(Saved entries)
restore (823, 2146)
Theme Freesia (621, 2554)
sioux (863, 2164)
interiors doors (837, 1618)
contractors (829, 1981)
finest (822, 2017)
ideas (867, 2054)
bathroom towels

WHAT TO PRODUCE —
Write out the records once more, precisely as they stand.

SOLUTION BELOW —
restore (823, 2146)
Theme Freesia (621, 2554)
sioux (863, 2164)
interiors doors (837, 1618)
contractors (829, 1981)
finest (822, 2017)
ideas (867, 2054)
bathroom towels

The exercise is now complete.